EXERCISE — Copy the material below, swapping every "Instruction" for "Command" and changing nothing else.
Start of RECORDS FOR THIS EXERCISE
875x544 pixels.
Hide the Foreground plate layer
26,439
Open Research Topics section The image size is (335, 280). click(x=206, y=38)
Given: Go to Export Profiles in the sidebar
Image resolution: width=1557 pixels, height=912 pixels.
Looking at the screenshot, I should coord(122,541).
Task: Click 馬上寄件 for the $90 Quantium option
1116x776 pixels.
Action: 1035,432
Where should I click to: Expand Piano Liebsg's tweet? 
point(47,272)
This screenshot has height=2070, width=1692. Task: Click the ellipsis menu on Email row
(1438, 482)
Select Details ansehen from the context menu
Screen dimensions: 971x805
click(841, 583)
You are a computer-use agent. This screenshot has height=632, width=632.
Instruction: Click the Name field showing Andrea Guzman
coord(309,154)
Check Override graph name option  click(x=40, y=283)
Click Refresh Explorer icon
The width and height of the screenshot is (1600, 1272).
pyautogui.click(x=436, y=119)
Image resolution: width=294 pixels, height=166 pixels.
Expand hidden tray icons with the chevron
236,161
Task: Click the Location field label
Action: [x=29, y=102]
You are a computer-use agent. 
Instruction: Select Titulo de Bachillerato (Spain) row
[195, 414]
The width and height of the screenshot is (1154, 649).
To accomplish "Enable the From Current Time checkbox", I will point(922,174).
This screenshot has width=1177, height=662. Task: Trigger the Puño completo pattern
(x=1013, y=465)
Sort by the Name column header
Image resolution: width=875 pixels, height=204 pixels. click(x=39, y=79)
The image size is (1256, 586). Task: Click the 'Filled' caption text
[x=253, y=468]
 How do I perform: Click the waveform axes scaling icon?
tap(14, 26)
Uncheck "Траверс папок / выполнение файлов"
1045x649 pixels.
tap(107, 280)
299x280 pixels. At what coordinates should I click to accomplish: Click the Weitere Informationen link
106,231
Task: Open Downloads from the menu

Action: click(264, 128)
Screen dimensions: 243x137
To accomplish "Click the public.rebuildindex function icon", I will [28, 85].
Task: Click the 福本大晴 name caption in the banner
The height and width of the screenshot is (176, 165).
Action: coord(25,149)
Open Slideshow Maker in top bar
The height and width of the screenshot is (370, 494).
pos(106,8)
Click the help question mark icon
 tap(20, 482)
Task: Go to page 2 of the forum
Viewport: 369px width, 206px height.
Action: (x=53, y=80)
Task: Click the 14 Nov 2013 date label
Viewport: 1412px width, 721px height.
End of RECORDS FOR THIS EXERCISE
SOLUTION TO THE PROBLEM —
875x544 pixels.
Hide the Foreground plate layer
26,439
Open Research Topics section The image size is (335, 280). click(x=206, y=38)
Given: Go to Export Profiles in the sidebar
Image resolution: width=1557 pixels, height=912 pixels.
Looking at the screenshot, I should coord(122,541).
Task: Click 馬上寄件 for the $90 Quantium option
1116x776 pixels.
Action: 1035,432
Where should I click to: Expand Piano Liebsg's tweet? 
point(47,272)
This screenshot has height=2070, width=1692. Task: Click the ellipsis menu on Email row
(1438, 482)
Select Details ansehen from the context menu
Screen dimensions: 971x805
click(841, 583)
You are a computer-use agent. This screenshot has height=632, width=632.
Command: Click the Name field showing Andrea Guzman
coord(309,154)
Check Override graph name option  click(x=40, y=283)
Click Refresh Explorer icon
The width and height of the screenshot is (1600, 1272).
pyautogui.click(x=436, y=119)
Image resolution: width=294 pixels, height=166 pixels.
Expand hidden tray icons with the chevron
236,161
Task: Click the Location field label
Action: [x=29, y=102]
You are a computer-use agent. 
Command: Select Titulo de Bachillerato (Spain) row
[195, 414]
The width and height of the screenshot is (1154, 649).
To accomplish "Enable the From Current Time checkbox", I will point(922,174).
This screenshot has width=1177, height=662. Task: Trigger the Puño completo pattern
(x=1013, y=465)
Sort by the Name column header
Image resolution: width=875 pixels, height=204 pixels. click(x=39, y=79)
The image size is (1256, 586). Task: Click the 'Filled' caption text
[x=253, y=468]
 How do I perform: Click the waveform axes scaling icon?
tap(14, 26)
Uncheck "Траверс папок / выполнение файлов"
1045x649 pixels.
tap(107, 280)
299x280 pixels. At what coordinates should I click to accomplish: Click the Weitere Informationen link
106,231
Task: Open Downloads from the menu

Action: click(264, 128)
Screen dimensions: 243x137
To accomplish "Click the public.rebuildindex function icon", I will [28, 85].
Task: Click the 福本大晴 name caption in the banner
The height and width of the screenshot is (176, 165).
Action: coord(25,149)
Open Slideshow Maker in top bar
The height and width of the screenshot is (370, 494).
pos(106,8)
Click the help question mark icon
 tap(20, 482)
Task: Go to page 2 of the forum
Viewport: 369px width, 206px height.
Action: (x=53, y=80)
Task: Click the 14 Nov 2013 date label
Viewport: 1412px width, 721px height.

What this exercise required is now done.